Ausgangstext:
Hinzu kommen Vertuschungsvorwürfe. Diese sind kein Fall für die Staatsanwaltschaft, sondern für das Kirchenrecht. Die Beschuldigten sind:

  • Jean-Marie Lovey (73). Ein Opfer soll sich an den Bischof von Sitten gewandt und von einem Missbrauch berichtet haben – doch nichts passierte. Loveys Sprecher widerspricht: «Der Bischof hat die vorgeschriebenen Schritte unternommen.»
  • Der Bischof von Lausanne, Genf und Freiburg, Charles Morerod (61), soll 2011 von einem Missbrauchsfall erfahren haben. «Ich habe ihm diese wichtige Information im November 2011 mitgeteilt», schreibt Betticher in seinem Brief an den Papst-Botschafter. Trotzdem beförderte Morerod den Priester später. Erst 2020, als «Tages-Anzeiger» und «Rundschau» Details zum Missbrauch enthüllten, suspendierte Morerod den Priester.

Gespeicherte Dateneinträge
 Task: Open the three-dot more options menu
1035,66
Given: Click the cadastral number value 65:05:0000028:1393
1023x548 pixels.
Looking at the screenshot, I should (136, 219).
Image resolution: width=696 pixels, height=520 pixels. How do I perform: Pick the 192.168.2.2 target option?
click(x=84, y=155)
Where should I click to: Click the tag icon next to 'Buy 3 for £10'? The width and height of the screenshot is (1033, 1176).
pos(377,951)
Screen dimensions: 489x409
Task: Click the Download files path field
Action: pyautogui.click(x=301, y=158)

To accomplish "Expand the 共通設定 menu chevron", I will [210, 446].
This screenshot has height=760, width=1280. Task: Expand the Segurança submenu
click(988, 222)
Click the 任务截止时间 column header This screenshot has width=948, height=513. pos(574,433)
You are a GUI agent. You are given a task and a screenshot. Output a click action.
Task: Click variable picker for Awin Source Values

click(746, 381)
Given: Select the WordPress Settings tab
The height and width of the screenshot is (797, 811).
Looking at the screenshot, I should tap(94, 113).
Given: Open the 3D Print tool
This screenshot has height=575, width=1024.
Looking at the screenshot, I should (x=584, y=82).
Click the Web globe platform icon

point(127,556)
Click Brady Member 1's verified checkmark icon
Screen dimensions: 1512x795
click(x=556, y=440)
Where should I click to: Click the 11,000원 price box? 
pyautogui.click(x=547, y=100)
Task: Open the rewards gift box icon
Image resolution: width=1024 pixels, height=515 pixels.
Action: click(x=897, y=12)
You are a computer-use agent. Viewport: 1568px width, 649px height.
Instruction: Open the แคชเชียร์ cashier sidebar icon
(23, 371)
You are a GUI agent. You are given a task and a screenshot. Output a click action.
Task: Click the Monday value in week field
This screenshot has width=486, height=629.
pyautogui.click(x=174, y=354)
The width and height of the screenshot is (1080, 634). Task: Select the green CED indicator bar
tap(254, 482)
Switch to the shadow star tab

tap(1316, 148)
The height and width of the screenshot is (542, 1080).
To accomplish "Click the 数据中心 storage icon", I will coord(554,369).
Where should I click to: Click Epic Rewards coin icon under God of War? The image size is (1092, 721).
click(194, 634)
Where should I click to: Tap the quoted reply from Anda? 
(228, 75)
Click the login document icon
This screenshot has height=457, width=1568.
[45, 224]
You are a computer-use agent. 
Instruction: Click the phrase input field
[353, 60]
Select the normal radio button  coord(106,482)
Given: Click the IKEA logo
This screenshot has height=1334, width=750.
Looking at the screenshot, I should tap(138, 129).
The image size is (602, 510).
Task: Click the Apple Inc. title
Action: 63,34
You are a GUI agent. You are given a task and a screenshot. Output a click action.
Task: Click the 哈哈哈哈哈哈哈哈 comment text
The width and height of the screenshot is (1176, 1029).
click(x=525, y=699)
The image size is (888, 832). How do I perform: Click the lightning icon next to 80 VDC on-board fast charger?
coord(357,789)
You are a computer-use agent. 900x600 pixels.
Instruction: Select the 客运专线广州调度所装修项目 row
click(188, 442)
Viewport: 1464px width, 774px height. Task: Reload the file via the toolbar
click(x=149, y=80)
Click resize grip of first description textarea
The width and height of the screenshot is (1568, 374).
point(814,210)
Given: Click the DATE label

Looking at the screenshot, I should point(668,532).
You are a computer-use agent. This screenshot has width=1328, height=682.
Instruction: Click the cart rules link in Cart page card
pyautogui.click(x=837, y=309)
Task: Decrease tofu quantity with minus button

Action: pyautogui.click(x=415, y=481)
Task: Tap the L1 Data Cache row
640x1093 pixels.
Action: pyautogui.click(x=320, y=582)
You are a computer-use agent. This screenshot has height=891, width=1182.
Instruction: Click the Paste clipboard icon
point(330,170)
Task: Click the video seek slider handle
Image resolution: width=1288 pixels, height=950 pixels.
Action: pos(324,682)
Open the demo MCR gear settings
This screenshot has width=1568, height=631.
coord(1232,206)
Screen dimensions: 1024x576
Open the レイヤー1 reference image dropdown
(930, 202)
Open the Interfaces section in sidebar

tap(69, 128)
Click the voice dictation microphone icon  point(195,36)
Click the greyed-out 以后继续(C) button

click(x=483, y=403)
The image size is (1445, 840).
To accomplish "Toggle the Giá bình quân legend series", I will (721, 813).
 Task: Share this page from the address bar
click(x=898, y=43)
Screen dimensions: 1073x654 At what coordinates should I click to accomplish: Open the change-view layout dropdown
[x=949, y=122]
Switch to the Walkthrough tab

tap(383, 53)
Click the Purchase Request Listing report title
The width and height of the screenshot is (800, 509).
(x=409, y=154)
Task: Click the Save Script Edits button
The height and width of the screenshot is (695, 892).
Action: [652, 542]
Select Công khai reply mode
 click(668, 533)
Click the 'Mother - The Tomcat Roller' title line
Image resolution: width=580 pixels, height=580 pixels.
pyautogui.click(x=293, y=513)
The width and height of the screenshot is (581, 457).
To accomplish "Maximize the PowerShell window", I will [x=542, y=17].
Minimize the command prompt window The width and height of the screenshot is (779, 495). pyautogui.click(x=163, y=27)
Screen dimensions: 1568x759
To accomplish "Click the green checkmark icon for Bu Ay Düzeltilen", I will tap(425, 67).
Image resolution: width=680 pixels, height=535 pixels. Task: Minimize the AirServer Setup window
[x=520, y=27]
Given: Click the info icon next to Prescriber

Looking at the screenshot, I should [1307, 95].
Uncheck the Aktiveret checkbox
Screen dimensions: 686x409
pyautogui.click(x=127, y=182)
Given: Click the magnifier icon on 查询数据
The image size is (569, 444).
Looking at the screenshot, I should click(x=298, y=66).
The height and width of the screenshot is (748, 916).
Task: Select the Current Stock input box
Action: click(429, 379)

Zu erledigen: Bitte zitiere den Text über die Vertuschungsvorwürfe gegen die Bischöfe vollständig und wortgetreu.

Schriftliche Lösung:
Hinzu kommen Vertuschungsvorwürfe. Diese sind kein Fall für die Staatsanwaltschaft, sondern für das Kirchenrecht. Die Beschuldigten sind:

  • Jean-Marie Lovey (73). Ein Opfer soll sich an den Bischof von Sitten gewandt und von einem Missbrauch berichtet haben – doch nichts passierte. Loveys Sprecher widerspricht: «Der Bischof hat die vorgeschriebenen Schritte unternommen.»
  • Der Bischof von Lausanne, Genf und Freiburg, Charles Morerod (61), soll 2011 von einem Missbrauchsfall erfahren haben. «Ich habe ihm diese wichtige Information im November 2011 mitgeteilt», schreibt Betticher in seinem Brief an den Papst-Botschafter. Trotzdem beförderte Morerod den Priester später. Erst 2020, als «Tages-Anzeiger» und «Rundschau» Details zum Missbrauch enthüllten, suspendierte Morerod den Priester.